Başkalarının aşkıyla başlıyor hayatımız
bakıp başkasının başkayla kurduğu bağlantıya
aşka dair diyoruz ilk anı bu olmalı
[…]
Başkalarının aşkıyla başlıyor hayatımız
başkalarının düşünceleriyle değil.
—İsmet Özel, Sebeb–i Telif
Cemil Meriç, Türk aydınının doğuya olan husumetine rağmen zaman zaman vakitsizce gelen doğu iştiyakını şu şekilde izah eder:
Şark düşmanı intelijansiyamızın, Şarklı bir hakîme karşı beslediği bu derin muhabbeti nasıl izah edeceğiz? Avrupa’ya olan sadakatiyle. Zira, şairlerimizin terennüm ettiği bu Zerdüşt, Avrupalı bir Zerdüşt’tür.1
Tanzimat sonrası Türk aydını uzun bir süre dünyaya Batı dolayımıyla baktı. Batı’nın ilgileri, ürettiği bilgi ve söylemler daha genelde İslam dünyasının gündemini keskin şekilde belirledi. Artık Batı dolayımını aşma çabaları kendini güçlü şekilde gösterse de bu durum henüz yaygınlık kazanmış değil.

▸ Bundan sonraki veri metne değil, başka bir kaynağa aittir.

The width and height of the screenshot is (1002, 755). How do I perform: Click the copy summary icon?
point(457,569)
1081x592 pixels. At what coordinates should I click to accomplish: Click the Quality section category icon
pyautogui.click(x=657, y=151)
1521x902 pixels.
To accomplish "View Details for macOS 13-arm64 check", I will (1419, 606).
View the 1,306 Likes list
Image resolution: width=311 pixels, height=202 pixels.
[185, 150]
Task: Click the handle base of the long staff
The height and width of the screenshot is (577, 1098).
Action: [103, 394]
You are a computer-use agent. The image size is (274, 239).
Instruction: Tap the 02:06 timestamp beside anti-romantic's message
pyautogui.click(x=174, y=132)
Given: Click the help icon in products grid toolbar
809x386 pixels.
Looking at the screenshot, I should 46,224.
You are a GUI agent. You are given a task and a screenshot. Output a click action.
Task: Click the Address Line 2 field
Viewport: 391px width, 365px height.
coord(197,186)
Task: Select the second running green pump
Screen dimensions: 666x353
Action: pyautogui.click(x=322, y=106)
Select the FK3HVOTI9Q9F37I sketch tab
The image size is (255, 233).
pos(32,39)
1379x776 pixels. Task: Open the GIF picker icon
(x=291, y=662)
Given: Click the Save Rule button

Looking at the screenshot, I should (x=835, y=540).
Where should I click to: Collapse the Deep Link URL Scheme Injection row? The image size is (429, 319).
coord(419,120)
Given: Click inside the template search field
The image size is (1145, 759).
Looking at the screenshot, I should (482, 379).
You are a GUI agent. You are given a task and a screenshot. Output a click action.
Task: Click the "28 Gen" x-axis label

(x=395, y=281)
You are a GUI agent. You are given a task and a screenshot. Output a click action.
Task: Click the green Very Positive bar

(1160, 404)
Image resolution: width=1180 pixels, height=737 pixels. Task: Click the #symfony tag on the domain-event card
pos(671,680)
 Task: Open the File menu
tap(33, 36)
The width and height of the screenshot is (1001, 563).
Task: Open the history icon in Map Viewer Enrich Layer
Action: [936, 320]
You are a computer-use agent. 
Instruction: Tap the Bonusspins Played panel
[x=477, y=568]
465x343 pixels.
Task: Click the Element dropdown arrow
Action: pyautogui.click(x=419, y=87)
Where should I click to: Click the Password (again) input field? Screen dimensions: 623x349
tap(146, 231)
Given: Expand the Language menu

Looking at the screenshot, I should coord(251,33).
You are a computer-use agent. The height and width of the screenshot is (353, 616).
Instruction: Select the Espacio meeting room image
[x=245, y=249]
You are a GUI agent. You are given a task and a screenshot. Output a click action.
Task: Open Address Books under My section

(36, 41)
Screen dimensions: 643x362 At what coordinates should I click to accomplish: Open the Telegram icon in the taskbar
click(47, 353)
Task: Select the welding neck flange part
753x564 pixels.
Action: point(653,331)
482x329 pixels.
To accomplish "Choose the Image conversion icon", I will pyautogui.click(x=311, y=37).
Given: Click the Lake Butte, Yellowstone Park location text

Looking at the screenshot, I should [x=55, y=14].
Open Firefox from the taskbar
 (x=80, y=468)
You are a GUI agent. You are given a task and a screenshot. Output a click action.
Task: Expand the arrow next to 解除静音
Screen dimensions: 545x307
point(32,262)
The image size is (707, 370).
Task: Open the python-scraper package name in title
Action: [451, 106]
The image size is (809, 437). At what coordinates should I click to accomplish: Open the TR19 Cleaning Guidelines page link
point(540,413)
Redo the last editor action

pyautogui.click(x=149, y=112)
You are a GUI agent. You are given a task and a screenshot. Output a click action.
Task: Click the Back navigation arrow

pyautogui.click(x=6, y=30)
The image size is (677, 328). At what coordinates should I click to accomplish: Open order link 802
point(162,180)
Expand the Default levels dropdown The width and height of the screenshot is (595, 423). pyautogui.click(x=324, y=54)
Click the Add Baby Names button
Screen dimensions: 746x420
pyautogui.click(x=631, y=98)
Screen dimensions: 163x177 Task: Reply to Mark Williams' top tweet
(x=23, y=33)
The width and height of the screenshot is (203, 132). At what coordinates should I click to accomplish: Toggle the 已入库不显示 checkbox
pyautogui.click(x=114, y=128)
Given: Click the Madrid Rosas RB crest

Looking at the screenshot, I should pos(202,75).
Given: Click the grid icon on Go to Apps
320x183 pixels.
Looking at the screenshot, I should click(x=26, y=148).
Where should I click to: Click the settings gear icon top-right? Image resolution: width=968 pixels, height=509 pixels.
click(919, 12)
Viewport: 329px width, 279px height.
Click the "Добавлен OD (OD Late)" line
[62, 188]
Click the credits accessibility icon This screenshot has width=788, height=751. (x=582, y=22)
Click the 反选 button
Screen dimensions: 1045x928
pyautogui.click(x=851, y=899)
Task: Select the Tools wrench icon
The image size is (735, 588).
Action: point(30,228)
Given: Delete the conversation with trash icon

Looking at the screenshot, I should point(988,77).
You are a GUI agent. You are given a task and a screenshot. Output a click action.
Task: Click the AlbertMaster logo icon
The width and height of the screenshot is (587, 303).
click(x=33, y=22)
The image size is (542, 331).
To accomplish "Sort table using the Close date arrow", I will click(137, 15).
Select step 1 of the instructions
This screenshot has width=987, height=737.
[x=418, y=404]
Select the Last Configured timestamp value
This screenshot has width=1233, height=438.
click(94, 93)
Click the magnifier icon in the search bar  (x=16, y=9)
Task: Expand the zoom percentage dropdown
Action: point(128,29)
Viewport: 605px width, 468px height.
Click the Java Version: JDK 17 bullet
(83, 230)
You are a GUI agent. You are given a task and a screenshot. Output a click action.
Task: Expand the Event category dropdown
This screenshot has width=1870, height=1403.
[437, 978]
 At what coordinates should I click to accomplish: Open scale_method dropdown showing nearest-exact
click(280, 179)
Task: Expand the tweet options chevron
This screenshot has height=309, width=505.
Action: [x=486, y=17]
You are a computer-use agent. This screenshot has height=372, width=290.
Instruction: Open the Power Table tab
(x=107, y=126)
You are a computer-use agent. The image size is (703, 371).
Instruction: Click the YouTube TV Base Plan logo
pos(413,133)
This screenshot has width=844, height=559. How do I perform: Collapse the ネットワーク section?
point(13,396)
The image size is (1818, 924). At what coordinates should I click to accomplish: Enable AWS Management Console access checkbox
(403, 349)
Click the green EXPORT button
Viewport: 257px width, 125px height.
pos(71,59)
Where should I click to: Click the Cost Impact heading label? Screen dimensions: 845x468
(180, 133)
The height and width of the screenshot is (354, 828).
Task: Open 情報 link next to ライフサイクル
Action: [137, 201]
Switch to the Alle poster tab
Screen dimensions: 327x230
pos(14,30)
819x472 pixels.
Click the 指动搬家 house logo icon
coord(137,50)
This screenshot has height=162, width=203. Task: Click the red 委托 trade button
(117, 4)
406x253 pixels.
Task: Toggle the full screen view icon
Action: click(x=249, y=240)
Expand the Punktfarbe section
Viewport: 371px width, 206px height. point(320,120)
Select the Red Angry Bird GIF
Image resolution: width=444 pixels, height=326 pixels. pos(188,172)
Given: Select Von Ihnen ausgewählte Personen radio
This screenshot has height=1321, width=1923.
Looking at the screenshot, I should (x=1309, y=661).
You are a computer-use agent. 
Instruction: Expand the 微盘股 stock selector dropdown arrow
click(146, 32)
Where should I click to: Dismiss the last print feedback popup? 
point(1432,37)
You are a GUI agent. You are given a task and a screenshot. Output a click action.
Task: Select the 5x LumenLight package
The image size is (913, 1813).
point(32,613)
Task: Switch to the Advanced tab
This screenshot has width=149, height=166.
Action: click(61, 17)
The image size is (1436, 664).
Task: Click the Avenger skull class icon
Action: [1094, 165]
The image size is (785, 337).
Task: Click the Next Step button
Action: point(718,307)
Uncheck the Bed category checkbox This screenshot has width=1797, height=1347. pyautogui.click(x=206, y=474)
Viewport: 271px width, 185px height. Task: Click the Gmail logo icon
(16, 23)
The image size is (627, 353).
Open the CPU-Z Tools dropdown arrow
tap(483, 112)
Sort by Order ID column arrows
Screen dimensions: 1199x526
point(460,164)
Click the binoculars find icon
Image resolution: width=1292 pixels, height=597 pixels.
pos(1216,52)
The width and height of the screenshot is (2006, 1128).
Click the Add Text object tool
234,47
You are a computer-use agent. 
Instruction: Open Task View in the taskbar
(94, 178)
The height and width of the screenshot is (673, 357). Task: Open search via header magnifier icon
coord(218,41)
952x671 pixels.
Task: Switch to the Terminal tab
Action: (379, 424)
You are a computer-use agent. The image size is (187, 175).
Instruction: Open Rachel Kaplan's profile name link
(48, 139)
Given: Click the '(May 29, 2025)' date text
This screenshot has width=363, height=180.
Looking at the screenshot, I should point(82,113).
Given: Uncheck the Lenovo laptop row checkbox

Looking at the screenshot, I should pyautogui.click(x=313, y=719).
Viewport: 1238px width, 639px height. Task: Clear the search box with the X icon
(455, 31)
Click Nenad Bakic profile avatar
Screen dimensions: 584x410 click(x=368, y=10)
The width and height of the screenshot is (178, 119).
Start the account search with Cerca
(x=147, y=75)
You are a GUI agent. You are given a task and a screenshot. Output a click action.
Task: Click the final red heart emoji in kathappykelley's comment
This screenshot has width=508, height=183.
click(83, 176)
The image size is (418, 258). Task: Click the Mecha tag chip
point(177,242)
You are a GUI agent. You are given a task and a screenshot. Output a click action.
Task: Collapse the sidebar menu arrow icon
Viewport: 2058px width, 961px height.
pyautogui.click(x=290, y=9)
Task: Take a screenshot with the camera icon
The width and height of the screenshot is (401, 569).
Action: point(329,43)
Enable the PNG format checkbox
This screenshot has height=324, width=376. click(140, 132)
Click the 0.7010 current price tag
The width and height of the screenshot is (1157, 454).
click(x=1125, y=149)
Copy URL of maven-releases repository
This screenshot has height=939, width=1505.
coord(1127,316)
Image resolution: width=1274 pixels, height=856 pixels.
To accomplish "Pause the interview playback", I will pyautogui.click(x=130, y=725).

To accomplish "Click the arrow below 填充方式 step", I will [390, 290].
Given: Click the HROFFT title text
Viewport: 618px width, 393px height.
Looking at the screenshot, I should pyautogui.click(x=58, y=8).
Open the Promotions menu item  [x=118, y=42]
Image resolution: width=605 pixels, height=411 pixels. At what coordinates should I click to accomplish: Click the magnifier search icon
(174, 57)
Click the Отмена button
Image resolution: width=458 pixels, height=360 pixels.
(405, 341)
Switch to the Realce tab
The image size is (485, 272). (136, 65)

Thomas Bauer’in Müphemlik Kültürü ve İslam başlıklı eserinin Türkiye’deki alımlanma biçimi, hâlâ Batı dolayımının izlerini taşıyor. 2011’de Almanca yayınlanan eser, 2019 yılında Türkçeye tercümesinin ardından Türkiye’de –bazı eleştiriler hariç2– farklı kesimlerce hüsnü kabul gördü. Öyle ki Bauer’in kendilerine sert tenkitler yönelttiğinin bilerek ya da bilmeyerek farkında olmayan tarihselci ya da modernist çevreler bile –kendi marjinal konumlarına müphemlik çatısı altında yer açmak arzusuyla olsa gerek– eseri takdir etmekten geri durmadılar.3
Bauer modern dönemde radikalleş/tiril/en İslam’ın ve Müslümanların, dünyadaki sorunların kaynağı değil bilakis Batı kaynaklı müphemlik hoşgörüsüzlüğünün mağduru ve sonucu olduğunu ustalıkla tespit ediyor. Ona göre, yüzyıllar boyunca Batı, izhar etmeye utandığı fakat bir türlü de bastıramadığı heveslerini mevhum bir doğu imgesi üzerinden dışa vurdu. Doğudaki insanlar, kendilerine dokunmadıkları müddetçe buna pek aldırmadı. Ne zaman ki Batı sanayileşme ve kapitalizmle birlikte ötekini sömürmeye ve sömürgeleştirmeye girişti, Doğu artık Batı’dan azade değildi; bilakis onun nesnesine dönüşmüştü. Artık Doğu–Batı ilişkisi Bauer’in eş zamansızlık fenomeni olarak adlandırdığı bir döngüye girmişti. Bir yandan Batı’da üretilen değerleri içselleştirmeye çabalayan Doğu, henüz bu süreci tamamlamamışken Batı, kendi içindeki hesaplaşmaların bir sonucu olarak sürekli yeni değerler üretmekte ve kendisinin eski halini Doğu aynasında gördükçe ondan, yani kendinden iğrenmektedir.